Pythagore (encore lui) a fait le premier usage mathématique appliqué à la physique en constatant les rapports entre la longueur de cordes qui entrent en résonance en produisant des sons harmonieux. C’est un cas exemplaire où l’esthétique et la physique se rejoignent, où la Philosophie et la Science sont intriquées. Il en a profité pour donner les définitions mathématiques aux notes de musique, aux octaves, aux quintes, aux tierces,… Après lui et pendant des siècles, les astronomes ont cru à l’harmonie dans les sphères célestes. Les mathématiques appliquées à la physique que Pythagore a aidé à fonder trouvent ses limites là où la dynamique complexe est nécessaire. C’est peut-être encore à astronomie qu’on devrait s’intéresser pour apprendre des leçons sur ce qu’on connaît qui est simple et ce qu’on ne connaît pas qui est complexe. C’est comme si l’histoire se répétait et que la résonance gravitationnelle suggérait l’emploi de mathématiques nouvelles pour s’appliquer à une physique nouvelle.

 

Pour finir, j’amène quelques perspectives historiques. Pythagore laisse un autre vestige moins bénéfique par les mythes qu’il entretient avec les nombres. Il ne faut pas voir de force mystique derrière les nombres que les cycles périodiques de rotations et révolutions célestes présentent. D’abord les nombres ne sont que des nombres. Il y a aussi l’astrologie issue de l’Antiquité qui soutient la prétendue influence des astres sur nos vies. Il ne faut pas croire que la résonance gravitationnelle qui agit entre les astres puisse agir sur nos vies. La résonance gravitationnelle ne produit un effet que sur des corps très étendus et après une très longue période de temps. L’astrologie n’est que l’astrologie qui fait néanmoins le bonheur de beaucoup de monde.

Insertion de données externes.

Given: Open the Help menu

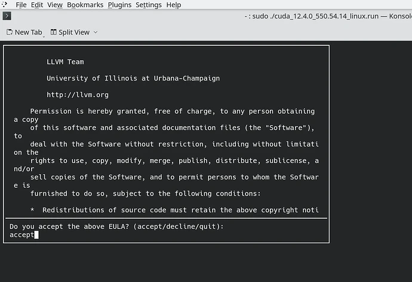Looking at the screenshot, I should coord(174,5).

La variation du champ de force gravitationnel de Vénus au cours d’un cycle synodique est la même que celle d’un avion Airbus A350 (250 tonnes métriques) qui passe à 10 mètres (30 pieds) ou pour chaque mètre gagné en altitude en grippant un colline.

 

 

L’effet de Vénus sur nous (à sa distance la plus rapprochée) représente deux millionième de pour cent de notre poids ! Pour une personne de 50 kilogrammes (~110 livres), Vénus créé une force d’attraction maximale réduisant le poids de l’équivalent de 1 milligramme; autant d’effet qu’une pilule homéopathique (~1 milligramme) !

 

 
 

 
  Mise à jour : le 17 décembre 2008.